When we chatted about Visual Studio architecture tooling in Ranger chalk talk sessions today and especially when I was watching Suhail demonstrate the use of the architecture tooling, I started think about what circular references really mean. Looking at the enormous diagrams generated when analyzing the PetShop or Tailspin sample applications the actual code and the analysis results seem to get lost in all the noise.
I decided to write some simple code, defining classes in four namespaces and creating instances where a class method calls another class method, which in turn calls the original class method. Take note of ClassA2.Test() and ClassB3.Test() …
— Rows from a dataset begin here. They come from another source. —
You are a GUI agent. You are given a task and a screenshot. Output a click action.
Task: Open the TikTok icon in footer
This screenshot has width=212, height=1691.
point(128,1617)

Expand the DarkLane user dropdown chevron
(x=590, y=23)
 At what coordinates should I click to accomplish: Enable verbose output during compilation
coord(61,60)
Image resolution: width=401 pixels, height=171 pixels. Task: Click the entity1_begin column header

We then generate a Dependency Graph by Namespace, enabling all three currently available analyzers as shown below.
So what happens?
- Namespaces and associated classes that are acting as a hub … get called and call … are shown in blue.
- Namespaces and associated classes that not called by anyone … are unreferenced … are shown in violet.
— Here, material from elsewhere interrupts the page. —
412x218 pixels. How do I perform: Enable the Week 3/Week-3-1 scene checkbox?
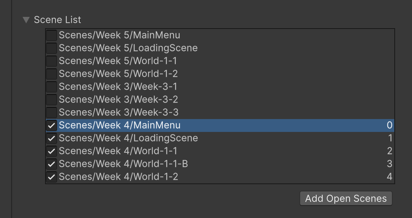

- Namespaces and associated classes that calls others, which in turn call the classes again and thereby creating a circular reference, are highlighed in red.
When we create a sequence diagram off the ClassA2.Test() method, to get a clearer view, we suddenly realize that the circular reference is a bad one, which will result in the system eating itself up … like a recursive call that recursively calls itself. At some point the system will throw a no memory exception and implode.
Changing the code as follows, maintains a circular reference between classes, nut not a recursive call that would sooner than later result in a system blow-up. … still showing a circular reference, but not one that will implode ourselves.